Tuesday, April 04, 2006

010203040506

It was pointed out that at 1:02:03 today it will also be 04/05/06. I didn't think I would be awake to experience this firsthand. I should have known better.

Insomnia, I am afraid, is part of who I am. I never had an issue with it until my 20's. As a teen I had "hypersomnia", which is the ability to sleep for 12 hours or more and still not feel refreshed. I truly could have slept my life away then. I know that a lot of teenagers go through that stage, but mine was severe. I could fall asleep anywhere, too. I even fell asleep at a Nine Inch Nails concert.

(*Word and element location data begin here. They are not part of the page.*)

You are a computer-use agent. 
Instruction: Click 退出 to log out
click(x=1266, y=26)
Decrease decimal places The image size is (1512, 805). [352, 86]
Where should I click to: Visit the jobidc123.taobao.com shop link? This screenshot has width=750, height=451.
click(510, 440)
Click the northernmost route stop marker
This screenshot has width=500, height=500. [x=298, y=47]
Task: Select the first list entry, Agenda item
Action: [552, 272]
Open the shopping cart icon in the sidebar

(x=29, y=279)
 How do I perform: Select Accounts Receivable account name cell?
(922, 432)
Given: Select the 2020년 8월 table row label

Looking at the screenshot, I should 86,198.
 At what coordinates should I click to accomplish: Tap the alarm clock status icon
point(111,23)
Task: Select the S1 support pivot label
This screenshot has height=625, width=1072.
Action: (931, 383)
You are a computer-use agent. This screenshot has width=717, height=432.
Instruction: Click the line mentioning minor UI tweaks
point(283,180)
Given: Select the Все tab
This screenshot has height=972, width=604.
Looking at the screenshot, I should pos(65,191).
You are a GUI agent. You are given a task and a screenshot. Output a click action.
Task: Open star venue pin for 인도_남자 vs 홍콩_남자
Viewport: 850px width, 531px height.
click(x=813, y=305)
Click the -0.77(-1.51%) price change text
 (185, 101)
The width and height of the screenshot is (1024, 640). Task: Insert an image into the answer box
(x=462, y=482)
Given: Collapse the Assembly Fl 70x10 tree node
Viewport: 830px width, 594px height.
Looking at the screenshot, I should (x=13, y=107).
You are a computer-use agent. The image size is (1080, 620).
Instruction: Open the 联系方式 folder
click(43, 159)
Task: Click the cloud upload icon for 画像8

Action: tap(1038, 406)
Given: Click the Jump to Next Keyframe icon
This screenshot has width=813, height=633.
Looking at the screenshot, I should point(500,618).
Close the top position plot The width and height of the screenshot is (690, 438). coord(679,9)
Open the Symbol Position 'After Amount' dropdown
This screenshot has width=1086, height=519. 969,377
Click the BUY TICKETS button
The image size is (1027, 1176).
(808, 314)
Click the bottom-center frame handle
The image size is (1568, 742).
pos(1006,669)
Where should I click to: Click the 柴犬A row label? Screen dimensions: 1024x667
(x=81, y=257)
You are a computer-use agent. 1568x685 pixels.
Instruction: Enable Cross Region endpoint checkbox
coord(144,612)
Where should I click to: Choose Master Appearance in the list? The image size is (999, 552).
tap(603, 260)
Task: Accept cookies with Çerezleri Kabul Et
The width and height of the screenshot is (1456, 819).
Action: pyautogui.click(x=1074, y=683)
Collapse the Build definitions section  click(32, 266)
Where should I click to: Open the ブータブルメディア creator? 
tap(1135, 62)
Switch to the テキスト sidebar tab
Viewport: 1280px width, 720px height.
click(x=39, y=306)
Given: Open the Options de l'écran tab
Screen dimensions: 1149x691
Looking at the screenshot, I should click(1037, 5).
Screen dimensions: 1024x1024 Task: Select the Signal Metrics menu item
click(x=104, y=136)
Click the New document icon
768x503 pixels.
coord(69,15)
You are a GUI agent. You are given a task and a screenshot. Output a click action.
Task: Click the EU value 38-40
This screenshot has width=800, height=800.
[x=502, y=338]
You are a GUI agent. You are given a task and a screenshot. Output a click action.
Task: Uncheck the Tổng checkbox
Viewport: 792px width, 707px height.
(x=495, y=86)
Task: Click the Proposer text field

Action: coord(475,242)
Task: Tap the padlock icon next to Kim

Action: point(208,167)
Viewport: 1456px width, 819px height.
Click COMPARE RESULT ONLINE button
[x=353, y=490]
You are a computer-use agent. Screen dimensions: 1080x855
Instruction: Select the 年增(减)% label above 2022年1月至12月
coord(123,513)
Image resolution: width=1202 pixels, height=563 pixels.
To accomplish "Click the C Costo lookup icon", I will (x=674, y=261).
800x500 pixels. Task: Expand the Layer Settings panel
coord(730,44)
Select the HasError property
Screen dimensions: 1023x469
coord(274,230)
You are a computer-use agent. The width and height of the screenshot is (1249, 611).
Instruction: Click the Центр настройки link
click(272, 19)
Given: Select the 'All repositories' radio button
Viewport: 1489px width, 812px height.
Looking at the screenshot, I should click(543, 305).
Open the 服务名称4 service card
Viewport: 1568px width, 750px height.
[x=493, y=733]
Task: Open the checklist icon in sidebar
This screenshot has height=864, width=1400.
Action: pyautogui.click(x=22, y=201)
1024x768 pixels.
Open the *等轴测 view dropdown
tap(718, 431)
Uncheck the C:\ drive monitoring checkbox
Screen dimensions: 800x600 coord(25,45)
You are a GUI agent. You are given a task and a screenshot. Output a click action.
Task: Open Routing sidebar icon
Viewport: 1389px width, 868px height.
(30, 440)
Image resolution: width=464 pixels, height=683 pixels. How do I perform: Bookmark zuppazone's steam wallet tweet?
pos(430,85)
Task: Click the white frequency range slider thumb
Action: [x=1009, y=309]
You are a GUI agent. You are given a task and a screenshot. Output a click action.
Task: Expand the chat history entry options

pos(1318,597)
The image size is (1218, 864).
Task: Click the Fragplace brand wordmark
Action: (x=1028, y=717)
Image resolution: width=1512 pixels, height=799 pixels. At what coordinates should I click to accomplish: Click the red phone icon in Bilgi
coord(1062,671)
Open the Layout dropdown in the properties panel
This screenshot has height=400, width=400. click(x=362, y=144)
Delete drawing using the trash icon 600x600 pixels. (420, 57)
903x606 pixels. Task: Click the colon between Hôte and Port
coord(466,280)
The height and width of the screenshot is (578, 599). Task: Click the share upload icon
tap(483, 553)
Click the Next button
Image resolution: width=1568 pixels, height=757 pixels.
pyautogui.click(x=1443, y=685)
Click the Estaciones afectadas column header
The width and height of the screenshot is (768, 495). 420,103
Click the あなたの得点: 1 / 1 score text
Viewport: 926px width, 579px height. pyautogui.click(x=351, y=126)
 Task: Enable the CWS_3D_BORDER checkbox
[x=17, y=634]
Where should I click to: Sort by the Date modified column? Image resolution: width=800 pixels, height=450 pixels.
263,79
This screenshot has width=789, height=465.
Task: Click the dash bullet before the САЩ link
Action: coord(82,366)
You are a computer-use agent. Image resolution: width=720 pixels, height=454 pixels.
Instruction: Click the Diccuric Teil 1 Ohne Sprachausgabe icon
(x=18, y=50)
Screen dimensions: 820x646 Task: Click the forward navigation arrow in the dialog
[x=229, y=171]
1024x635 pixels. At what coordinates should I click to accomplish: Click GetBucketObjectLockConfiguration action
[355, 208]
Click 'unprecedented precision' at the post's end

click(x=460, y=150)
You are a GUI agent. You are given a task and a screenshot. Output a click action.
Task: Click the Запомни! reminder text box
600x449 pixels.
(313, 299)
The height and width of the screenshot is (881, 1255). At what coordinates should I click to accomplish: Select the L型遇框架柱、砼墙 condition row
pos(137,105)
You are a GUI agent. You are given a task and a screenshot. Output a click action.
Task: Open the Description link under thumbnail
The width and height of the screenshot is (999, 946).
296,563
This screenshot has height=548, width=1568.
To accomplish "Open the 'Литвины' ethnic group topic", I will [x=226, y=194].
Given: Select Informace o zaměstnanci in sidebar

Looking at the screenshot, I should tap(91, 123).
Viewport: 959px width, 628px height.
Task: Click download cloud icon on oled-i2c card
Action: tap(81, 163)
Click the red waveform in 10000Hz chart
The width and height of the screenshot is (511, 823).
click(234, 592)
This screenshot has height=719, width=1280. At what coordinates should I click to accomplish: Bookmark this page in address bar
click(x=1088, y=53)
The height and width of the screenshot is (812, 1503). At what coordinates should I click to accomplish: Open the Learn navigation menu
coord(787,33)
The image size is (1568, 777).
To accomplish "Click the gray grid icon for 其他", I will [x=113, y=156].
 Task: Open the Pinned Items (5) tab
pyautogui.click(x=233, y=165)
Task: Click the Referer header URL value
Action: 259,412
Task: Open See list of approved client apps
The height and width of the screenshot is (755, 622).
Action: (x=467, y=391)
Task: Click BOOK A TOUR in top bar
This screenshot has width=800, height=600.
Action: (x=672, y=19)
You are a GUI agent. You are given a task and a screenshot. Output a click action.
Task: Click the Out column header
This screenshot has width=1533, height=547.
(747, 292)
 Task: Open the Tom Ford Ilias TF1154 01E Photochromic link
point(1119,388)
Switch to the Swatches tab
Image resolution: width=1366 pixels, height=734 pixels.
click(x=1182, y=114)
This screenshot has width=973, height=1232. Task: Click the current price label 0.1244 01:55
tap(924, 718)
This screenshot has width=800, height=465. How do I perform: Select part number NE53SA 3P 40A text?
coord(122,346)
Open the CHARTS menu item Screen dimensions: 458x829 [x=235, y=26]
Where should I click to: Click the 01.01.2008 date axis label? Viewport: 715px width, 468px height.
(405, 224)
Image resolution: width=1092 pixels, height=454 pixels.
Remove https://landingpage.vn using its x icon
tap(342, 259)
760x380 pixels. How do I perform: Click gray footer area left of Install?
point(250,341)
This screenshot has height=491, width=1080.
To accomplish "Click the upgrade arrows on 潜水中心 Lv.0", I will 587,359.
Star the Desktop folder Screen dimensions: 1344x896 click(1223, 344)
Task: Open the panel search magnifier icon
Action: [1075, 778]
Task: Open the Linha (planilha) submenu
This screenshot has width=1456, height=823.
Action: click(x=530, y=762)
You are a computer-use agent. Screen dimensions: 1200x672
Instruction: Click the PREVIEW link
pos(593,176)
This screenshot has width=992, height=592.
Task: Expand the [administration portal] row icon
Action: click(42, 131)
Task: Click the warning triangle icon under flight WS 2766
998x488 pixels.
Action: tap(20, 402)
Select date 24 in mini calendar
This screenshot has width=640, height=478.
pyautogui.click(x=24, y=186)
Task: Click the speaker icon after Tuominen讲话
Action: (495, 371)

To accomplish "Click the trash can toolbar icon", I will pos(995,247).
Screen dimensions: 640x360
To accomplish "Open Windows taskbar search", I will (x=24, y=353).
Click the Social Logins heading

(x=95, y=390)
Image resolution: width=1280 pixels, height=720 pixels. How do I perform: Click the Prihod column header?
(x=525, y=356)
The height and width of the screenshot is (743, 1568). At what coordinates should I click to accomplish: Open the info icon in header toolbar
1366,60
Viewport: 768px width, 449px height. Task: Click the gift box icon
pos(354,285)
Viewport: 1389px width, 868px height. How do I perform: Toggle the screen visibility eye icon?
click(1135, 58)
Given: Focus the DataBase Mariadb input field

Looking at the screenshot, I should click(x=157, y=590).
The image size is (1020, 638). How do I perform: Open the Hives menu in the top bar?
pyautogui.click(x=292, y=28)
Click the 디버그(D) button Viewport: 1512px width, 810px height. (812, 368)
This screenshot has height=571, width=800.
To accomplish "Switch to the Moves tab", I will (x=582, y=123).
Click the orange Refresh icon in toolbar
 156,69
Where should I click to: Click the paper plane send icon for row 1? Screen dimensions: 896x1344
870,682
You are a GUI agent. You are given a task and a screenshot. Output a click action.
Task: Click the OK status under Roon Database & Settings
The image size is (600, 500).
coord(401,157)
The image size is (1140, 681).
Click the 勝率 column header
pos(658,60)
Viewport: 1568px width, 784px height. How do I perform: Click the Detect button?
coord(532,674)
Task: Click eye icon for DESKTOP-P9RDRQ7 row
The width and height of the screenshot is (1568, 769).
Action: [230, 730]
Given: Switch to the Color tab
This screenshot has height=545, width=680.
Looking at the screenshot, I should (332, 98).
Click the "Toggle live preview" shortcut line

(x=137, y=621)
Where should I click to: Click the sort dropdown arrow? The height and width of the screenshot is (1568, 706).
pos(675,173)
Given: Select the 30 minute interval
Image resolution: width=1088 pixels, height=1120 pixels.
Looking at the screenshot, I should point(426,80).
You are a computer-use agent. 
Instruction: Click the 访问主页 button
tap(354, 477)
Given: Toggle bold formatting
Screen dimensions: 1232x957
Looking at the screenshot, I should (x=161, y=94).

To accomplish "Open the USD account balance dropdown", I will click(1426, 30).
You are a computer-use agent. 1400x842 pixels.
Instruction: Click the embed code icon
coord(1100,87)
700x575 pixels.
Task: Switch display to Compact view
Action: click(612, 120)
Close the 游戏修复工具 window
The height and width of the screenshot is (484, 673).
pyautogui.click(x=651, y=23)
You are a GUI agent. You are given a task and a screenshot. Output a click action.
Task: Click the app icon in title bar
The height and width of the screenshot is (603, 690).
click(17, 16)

My first experience with insomnia started about 6 years ago. It also occurred the first time I really experienced anxiety. The two things go hand in hand. I think I would experience the sleeplessness even without the anxiety, though. Motherhood would have been enough to do it to me. For instance, I was taking tonight "off" from childcare duties due to my sickness (a really bad cold that I think has progressed to a sinus infection and possibly bronchitis). I took some NyQuil in preparation for the blessed event. Two hours later I wake up. Here I am. Alert as can be! What normal human being experiences this? Possibly all mothers everywhere. Because, no later than 20 minutes of my waking up do I hear both kids crying.

Maybe they just knew I was up for them. Fortunately, DH got Natasha back to sleep. I covered Adam back up and he's resting again.

Speaking of mothers, I can assure you that mine is awake and will be checking this blog. In fact, she will probably check it at 4:00 am because she is a mother. And insomnia is a mother's disease. Even after your kids grow up, apparently, you still lay awake all night listening for them to need you.